Transcribe the rows between the line containing "Run selected tasks with the play icon" and the line containing "will tap(99, 203).", inclusive, without changing anything.

-------- Stored rows

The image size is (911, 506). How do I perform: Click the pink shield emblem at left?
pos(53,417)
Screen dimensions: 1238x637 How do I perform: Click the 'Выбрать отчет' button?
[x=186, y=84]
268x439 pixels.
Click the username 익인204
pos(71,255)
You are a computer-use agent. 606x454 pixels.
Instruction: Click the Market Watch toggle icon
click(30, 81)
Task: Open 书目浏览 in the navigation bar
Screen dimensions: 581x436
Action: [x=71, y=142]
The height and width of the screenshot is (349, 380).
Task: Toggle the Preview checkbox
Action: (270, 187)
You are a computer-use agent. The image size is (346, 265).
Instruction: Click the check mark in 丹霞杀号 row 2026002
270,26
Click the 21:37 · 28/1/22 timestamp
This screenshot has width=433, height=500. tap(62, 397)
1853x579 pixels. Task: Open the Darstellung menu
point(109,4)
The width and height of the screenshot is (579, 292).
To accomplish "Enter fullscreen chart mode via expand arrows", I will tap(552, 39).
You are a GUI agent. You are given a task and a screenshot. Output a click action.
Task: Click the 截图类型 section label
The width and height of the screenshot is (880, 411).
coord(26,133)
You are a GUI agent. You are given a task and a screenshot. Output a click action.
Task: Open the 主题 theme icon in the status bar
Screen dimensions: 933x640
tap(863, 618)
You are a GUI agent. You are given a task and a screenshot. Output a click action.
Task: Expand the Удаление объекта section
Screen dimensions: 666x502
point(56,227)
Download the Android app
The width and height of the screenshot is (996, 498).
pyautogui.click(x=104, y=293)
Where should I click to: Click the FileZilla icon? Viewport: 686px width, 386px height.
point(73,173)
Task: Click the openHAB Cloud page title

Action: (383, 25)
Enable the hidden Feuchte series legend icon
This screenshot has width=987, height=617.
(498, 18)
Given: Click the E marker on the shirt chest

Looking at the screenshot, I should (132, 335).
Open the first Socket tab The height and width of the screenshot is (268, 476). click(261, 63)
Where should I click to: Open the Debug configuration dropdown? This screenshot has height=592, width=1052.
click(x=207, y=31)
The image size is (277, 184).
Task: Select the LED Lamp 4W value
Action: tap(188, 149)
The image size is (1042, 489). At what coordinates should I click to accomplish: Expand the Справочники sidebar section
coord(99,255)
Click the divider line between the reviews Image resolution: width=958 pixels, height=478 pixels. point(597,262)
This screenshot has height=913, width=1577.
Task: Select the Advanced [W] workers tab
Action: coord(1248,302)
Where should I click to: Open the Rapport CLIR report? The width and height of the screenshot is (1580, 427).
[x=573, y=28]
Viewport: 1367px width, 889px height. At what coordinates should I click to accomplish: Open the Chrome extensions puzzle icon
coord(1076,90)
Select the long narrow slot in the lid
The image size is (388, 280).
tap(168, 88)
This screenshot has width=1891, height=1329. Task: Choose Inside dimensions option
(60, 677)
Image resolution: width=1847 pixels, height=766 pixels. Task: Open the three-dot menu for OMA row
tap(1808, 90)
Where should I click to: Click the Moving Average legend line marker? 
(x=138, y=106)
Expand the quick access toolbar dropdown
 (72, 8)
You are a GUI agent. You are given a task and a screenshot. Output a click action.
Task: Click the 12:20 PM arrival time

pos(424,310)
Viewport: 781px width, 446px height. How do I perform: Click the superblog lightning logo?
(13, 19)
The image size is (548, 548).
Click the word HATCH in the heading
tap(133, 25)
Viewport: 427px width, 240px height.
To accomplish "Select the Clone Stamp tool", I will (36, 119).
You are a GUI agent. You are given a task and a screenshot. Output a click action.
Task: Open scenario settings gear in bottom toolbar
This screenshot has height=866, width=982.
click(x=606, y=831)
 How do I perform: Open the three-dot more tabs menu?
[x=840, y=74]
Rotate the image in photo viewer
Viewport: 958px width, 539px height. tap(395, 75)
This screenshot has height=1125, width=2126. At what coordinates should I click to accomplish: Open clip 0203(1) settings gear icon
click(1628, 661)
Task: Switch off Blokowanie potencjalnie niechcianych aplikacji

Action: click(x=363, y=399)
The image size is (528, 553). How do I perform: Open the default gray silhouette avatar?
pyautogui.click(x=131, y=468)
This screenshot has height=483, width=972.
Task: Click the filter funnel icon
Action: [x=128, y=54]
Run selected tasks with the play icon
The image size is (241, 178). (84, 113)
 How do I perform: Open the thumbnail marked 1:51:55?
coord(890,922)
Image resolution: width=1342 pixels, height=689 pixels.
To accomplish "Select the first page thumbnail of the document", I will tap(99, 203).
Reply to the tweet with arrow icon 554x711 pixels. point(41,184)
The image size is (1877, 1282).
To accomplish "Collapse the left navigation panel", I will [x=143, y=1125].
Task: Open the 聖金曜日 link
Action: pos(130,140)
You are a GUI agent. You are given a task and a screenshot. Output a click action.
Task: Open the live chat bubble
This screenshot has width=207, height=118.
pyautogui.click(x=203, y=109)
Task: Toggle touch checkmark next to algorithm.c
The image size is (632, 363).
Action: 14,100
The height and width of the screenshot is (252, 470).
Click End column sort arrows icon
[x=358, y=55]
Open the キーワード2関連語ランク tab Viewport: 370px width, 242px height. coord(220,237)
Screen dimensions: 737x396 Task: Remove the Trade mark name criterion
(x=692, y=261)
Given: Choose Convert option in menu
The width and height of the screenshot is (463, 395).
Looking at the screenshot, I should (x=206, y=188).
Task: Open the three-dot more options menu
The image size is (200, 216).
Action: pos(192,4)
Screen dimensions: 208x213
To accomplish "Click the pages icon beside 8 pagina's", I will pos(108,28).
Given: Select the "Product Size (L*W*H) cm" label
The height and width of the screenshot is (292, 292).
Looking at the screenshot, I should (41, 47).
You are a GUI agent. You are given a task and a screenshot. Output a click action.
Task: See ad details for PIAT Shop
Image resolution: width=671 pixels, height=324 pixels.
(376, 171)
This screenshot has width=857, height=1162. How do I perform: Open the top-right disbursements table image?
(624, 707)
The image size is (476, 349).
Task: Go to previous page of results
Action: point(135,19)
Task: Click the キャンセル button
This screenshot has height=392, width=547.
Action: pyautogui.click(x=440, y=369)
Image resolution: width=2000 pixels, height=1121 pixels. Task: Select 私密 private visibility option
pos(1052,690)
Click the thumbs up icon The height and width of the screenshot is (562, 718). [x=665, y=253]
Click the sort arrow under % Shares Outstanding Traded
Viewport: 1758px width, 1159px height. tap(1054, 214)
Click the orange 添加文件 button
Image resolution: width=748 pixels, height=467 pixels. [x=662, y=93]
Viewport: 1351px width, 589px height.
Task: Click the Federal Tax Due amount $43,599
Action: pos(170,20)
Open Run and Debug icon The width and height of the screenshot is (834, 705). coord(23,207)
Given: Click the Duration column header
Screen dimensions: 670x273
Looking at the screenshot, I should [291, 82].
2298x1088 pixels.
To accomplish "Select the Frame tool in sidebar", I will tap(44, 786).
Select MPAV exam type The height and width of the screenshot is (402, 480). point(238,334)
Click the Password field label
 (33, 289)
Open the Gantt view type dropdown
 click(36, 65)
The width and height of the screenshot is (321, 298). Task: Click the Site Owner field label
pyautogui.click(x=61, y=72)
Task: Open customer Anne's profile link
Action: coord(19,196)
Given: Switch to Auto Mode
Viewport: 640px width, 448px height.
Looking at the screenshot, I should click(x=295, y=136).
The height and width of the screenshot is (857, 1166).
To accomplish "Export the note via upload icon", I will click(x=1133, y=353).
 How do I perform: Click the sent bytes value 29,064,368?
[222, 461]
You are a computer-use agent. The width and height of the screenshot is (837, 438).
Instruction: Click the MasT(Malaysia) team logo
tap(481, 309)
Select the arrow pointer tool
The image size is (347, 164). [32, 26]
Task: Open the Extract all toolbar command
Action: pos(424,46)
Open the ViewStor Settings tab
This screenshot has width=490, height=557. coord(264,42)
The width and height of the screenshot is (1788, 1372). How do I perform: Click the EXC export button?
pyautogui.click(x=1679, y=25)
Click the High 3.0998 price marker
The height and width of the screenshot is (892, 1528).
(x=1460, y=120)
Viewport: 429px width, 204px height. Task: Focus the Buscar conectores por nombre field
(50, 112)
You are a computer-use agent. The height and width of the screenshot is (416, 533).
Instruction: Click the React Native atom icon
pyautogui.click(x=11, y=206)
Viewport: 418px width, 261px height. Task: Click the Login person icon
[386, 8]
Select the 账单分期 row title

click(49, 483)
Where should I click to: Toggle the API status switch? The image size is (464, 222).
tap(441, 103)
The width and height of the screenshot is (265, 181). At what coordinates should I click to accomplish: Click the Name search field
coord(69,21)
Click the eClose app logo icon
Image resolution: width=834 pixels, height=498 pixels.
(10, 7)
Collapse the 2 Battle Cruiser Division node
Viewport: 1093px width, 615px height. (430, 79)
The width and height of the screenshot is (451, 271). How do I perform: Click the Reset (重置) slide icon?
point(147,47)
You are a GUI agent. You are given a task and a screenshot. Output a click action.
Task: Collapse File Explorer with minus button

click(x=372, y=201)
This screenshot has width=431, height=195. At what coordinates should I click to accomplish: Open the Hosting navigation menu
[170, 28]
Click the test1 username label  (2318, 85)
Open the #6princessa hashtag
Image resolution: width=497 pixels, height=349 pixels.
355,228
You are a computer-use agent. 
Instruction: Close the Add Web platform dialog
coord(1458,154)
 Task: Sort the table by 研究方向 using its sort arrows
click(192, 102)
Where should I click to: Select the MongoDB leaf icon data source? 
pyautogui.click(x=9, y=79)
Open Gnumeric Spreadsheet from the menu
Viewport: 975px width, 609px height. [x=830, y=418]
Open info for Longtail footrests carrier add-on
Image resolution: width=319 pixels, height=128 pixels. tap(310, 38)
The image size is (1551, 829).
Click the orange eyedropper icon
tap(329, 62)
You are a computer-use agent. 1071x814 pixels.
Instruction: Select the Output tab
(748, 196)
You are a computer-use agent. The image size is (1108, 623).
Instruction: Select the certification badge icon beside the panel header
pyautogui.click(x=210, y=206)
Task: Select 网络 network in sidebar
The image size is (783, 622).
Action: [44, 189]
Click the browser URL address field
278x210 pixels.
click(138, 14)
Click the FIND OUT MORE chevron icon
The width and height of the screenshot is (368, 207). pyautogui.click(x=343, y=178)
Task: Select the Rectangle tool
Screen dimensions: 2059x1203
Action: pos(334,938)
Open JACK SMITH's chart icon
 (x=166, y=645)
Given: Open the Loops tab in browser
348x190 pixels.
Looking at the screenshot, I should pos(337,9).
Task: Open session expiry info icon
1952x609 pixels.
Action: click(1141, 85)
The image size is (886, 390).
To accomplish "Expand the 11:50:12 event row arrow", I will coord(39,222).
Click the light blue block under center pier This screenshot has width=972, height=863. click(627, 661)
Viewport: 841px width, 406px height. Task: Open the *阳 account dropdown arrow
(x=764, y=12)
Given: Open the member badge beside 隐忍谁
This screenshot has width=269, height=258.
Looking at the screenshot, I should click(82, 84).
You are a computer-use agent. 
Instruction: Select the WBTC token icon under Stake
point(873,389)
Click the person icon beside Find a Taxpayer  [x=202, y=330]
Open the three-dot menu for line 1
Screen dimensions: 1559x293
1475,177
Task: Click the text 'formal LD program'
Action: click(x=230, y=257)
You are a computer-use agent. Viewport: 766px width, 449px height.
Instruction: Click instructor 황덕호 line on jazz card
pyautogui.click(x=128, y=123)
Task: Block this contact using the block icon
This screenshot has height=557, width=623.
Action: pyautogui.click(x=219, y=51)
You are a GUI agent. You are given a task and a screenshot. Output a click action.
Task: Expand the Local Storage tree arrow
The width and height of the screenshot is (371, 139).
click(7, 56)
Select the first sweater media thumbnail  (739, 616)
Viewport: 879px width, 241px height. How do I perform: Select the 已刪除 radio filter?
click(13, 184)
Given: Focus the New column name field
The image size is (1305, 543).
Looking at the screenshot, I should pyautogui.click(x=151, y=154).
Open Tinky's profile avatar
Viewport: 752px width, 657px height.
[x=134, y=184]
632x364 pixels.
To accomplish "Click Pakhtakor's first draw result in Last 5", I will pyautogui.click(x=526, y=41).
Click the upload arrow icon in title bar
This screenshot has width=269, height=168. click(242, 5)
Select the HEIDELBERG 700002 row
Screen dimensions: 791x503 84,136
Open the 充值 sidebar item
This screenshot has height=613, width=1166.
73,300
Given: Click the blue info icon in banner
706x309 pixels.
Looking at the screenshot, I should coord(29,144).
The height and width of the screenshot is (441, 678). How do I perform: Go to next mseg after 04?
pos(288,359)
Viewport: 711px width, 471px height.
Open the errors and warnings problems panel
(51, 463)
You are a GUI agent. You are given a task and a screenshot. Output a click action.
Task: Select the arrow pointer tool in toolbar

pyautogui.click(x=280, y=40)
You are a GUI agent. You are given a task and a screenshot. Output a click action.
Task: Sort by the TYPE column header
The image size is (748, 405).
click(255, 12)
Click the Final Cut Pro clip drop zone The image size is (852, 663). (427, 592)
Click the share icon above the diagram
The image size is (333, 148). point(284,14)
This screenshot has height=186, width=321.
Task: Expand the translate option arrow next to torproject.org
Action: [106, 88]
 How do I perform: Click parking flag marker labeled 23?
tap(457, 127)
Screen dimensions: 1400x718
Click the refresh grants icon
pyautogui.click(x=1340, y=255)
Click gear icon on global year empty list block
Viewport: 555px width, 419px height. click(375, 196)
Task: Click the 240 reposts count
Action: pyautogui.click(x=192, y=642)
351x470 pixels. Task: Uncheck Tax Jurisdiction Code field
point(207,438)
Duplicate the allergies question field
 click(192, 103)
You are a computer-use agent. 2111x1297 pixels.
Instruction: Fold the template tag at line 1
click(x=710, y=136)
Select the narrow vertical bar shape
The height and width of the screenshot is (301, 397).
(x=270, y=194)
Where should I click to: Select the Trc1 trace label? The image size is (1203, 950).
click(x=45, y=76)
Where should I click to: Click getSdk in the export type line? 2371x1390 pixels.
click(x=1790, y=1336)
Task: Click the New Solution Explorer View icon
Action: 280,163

----------------

# [Complete response]
Run selected tasks with the play icon
The image size is (241, 178). (84, 113)
 How do I perform: Open the thumbnail marked 1:51:55?
coord(890,922)
Image resolution: width=1342 pixels, height=689 pixels.
To accomplish "Select the first page thumbnail of the document", I will tap(99, 203).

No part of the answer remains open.